What a beautiful post! How could a person who writes and thinks like that be ugly? I'm so glad you're learning to recognize how beautiful you are from stories of truly beautiful people. I love blogging and how, although we may see pictures of each other occasionally, what we are responding to is the person's mind and heart. I think that's wonderful. And I think you're wonderful.

AND I CAN'T BELIEVE I WON!! I am very, very, super happy! And grateful! A signed copy! I can't wait! Thank you so much!!

charrette said...

Sandy, I thought of that exact same scripture as I was writing this. Queen Elizabeth. Duty. Yes.
Thank you for chiming in. You and your children are so beautiful, inside and out!

charrette said...

Luisa, Thank you for reminding me of the beauty so similar to our own we recognize in our children. I looked at you and your daughter last weekend and saw that in its fulness, inside and out! SO MUCH BEAUTY!

Also, I should add a warning/disclaimer/caveat to those of you who expressed interest in the book that Precious Bane has a very strong dialect (the narrator's voice throughout) which takes some getting used to. Also, you MUST search for the edition with the Erika Duncan introduction. (My link goes there.) Her words sold me on the book and encouraged me to plow through the first few pages, plus you get the original 1924 illustrations, which are excellent. Amazing book! I am begging Jeff to recreate it in film.

charrette said...

LisAway, YES! I feel like blogging is the ideal social vehicle because we get to know each other's HEARTS first, and then the rest doesn't seem to matter.

And I'm so happy you won! YAY!

Patty Ann said...

Totally love this today. It is beautiful. I am going to try that book you recommended. Going over to amazon to see if it is available. I love CS Lewis and need to get a few of his books too!! Thank you, for all your insights today and for your amazing post.

Steph @ Diapers and Divinity said...

This whole thing is a testament to me of the folly of mortal eyes. We just don't get it sometime. Thanks for a post that has reminded me (again) how lovely you really are. :)

Patty Ann said...

Whoo Hoo!! hank you so much for letting me win the notecards!! (I am a Postmaster, so what could be a sweeter gift!) I love the picture and can't wait to see the cards. Thank you again for everything. I too, loved the story that Presiden Monson told. It makes me want to be just like her!!

Katie Bevan said...

Thank you for sharing that post. It made me feel at peace. I think many women feel like they aren't pretty, including myself and hearing these stories helped me remember that what matters most is our inner beauty. I love that you quoted Thomas Monson, it made me anticipate this weekend's conference, so thank you again.

Kimberly said...

This reduced me to tears. I've been carrying my ugly complex around for decades now, and oh how tiring the burden of it is!

Thank you for sharing those beautiful stories and helping to lift that burden.

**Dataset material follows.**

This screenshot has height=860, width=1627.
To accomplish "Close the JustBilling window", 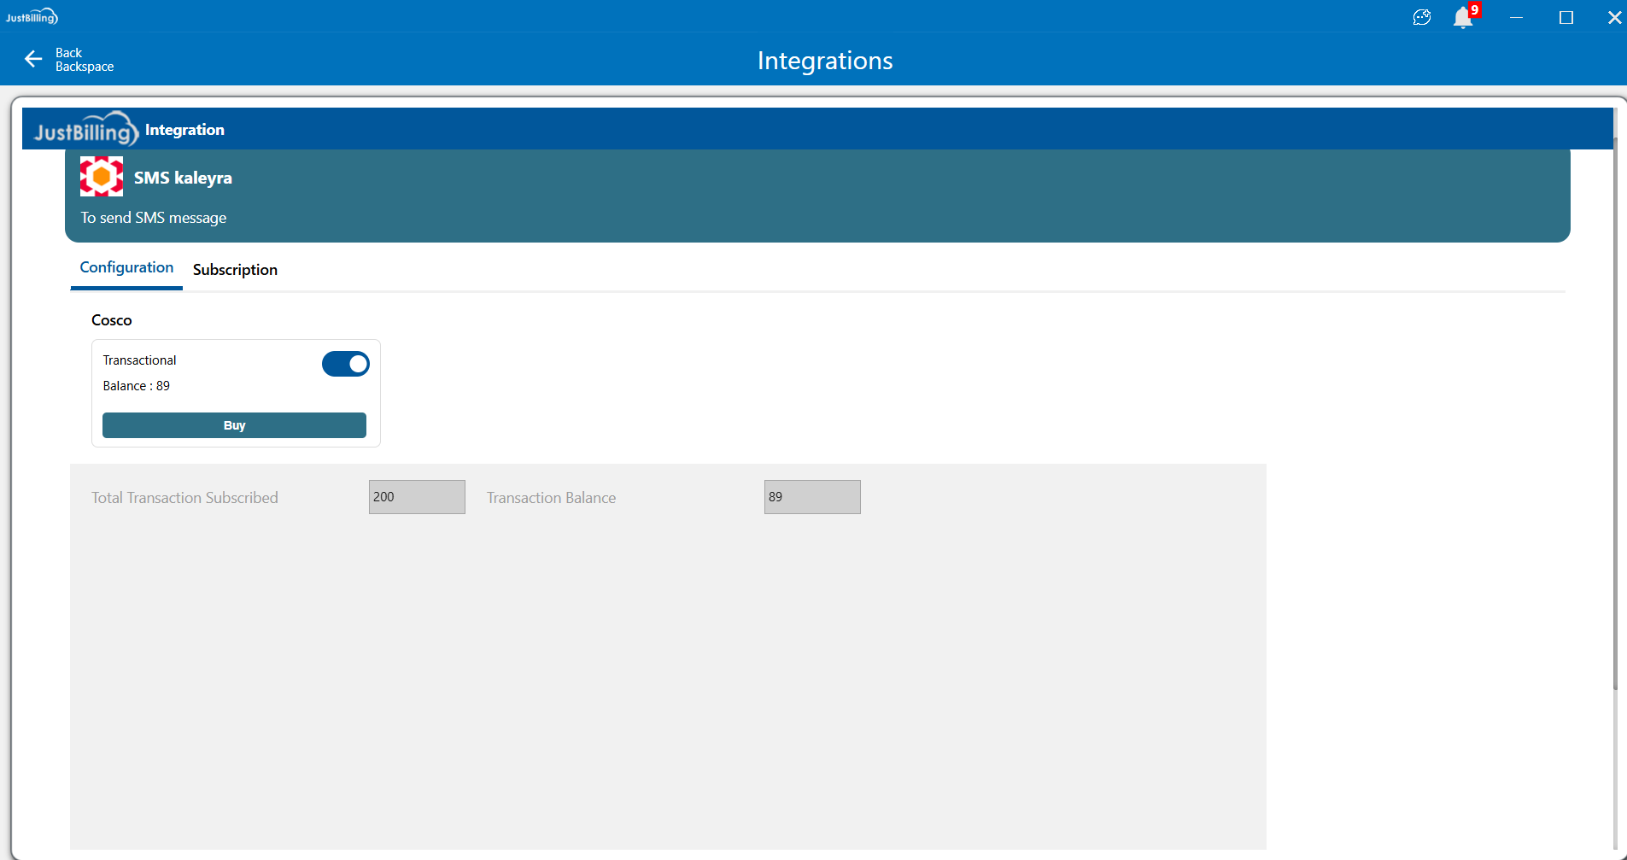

I love the golden chrysanthemum within you, but I think your bucket is gorgeous too. You may see it as rusty and worn, but I see it made shiny and new by the sweetness it contains. You radiate love, laughter, and kindness and I'm in awe of BOTH your beauties.

Kazzy said...

I need to read that book. It sounds so powerful.

And congrats to lisaway!

Shari said...

This was more than a beautiful post. I remember President Monson telling that story. It moved me as well.

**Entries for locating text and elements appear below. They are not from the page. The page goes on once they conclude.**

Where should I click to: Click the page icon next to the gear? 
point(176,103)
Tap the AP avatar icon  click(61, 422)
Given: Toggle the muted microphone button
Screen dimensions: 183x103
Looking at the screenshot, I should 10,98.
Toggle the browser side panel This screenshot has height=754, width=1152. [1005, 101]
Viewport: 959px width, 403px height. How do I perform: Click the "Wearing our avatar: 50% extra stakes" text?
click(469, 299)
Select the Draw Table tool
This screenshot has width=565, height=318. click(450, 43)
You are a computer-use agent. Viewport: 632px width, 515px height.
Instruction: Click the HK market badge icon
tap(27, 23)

Just so you now, I think you are incredibly beautiful, inside and out.

This is such an amazing painting of the roses. I'm going to have to contact you about the note cards!

Erin said...

What makes my husband upset is when I complain of feeling ugly to him. He says, "I think you're beautiful. Do you think I'm stupid? Do you think I would have married an ugly woman?" He's right, you know.

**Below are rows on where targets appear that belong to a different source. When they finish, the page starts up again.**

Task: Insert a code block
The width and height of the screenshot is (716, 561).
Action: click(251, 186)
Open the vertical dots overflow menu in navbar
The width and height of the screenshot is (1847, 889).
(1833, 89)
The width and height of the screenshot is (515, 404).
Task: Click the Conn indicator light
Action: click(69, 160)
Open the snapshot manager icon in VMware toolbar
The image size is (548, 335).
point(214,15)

I think I will have to read that book!

Lara said...

I love that story Pres. Monson told. And it really reminds me that I need to teach my daughters to focus on their inner beauty, and the inner beauty of others, which is so difficult to do in our world.

Heidi said...

Love this! I want to read that book! And I'm so glad Lisa won! And so glad that the gal who won the painting is one of your readers/friends. Happy Dance!